Neste sentido, a Atenção Básica deve 
cumprir algumas funções para contribuir 
com o funcionamento das Redes de 
Atenção à Saúde. São elas: 
-Ser base: ser a modalidade de atenção e 
de serviço de saúde com o mais elevado 
grau de descentralização e capilaridade, 
cuja participação no cuidado se faz sempre 
necessária; 
-Ser resolutiva: identificar riscos, 
necessidades e demandas de saúde, 
utilizando e articulando diferentes 
tecnologias de cuidado individual e 
coletivo, por meio de uma clínica ampliada 
capaz de construir vínculos positivos e 
intervenções clínicas e sanitariamente 
efetivas, na perspectiva de ampliação dos 
graus de autonomia dos indivíduos e 
grupos sociais; 
-Coordenar o cuidado: elaborar, 
acompanhar e gerir projetos terapêuticos 
singulares, bem como acompanhar e 
organizar o fluxo dos usuários entre os 
pontos de atenção das RAS. Deve atuar 
como o centro de comunicação entre os 
diversos pontos de atenção, 
responsabilizando-se pelo cuidado dos 
usuários em qualquer destes pontos por 
intermédio de uma relação horizontal, 
contínua e integrada, com o objetivo de 
produzir a gestão compartilhada da 
atenção integral.

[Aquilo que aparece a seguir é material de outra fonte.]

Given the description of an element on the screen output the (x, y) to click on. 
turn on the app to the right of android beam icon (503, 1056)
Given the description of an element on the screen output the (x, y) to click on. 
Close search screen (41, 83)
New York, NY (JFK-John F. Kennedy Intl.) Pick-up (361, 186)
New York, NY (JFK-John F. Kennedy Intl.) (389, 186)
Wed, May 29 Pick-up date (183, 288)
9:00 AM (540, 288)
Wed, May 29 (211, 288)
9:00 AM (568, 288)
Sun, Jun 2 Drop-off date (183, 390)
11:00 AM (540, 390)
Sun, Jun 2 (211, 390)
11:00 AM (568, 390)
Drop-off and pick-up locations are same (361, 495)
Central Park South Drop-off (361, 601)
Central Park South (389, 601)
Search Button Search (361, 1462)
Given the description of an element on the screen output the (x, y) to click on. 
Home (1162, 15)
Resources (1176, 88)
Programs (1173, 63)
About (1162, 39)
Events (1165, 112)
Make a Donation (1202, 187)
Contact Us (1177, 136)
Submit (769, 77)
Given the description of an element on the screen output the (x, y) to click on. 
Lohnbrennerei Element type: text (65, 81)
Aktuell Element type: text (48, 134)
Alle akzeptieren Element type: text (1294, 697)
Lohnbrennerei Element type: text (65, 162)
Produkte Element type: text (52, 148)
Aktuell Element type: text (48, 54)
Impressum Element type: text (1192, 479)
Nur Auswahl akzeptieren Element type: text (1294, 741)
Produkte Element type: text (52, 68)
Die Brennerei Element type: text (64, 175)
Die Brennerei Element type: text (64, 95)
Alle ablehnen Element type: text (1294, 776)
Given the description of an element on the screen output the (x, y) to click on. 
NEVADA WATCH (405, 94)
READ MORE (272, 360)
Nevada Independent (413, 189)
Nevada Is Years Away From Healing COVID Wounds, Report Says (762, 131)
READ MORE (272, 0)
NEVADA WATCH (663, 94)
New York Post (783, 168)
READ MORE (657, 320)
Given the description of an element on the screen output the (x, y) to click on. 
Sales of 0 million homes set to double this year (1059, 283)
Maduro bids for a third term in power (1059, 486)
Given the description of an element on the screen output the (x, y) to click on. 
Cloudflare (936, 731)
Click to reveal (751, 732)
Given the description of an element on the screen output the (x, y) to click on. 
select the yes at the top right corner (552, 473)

Deve articular também as 
outras estruturas das redes de saúde e 
intersetoriais, públicas, comunitárias e 
sociais; 
-Ordenar as redes: reconhecer as 
necessidades de saúde da população sob 
sua responsabilidade, organizando as 
necessidades desta população em relação 
aos outros pontos de atenção à saúde, 
contribuindo para que a programação dos 
serviços de saúde parta das necessidades 
de saúde dos usuários. 
 No que se refere ao processo de 
trabalho das equipes com foco na 
urgência/emergência, os profissionais 
devem realizar o acolhimento com escuta 
qualificada, classificação de risco, 
avaliação de necessidade de saúde e 
análise de vulnerabilidades, tendo em vista 
a responsabilidade da assistência 
resolutiva à demanda espontânea e ao 
primeiro atendimento às urgências e 
emergências. 
 
- Serviço de Atendimento Móvel às 
Urgências: É o componente da rede de 
atenção às urgências e emergências que 
objetiva ordenar o fluxo assistencial e 
disponibilizar atendimento precoce e 
transporte adequado, rápido e resolutivo 
às vítimas acometidas por agravos à 
saúde de natureza clínica, cirúrgica, 
gineco-obstétrica, traumática e 
psiquiátricas mediante o envio de veículos 
tripulados por equipe capacitada, 
acessado pelo número “192” e acionado 
por uma Central de Regulação das 
Urgências, reduzindo a morbimortalidade. 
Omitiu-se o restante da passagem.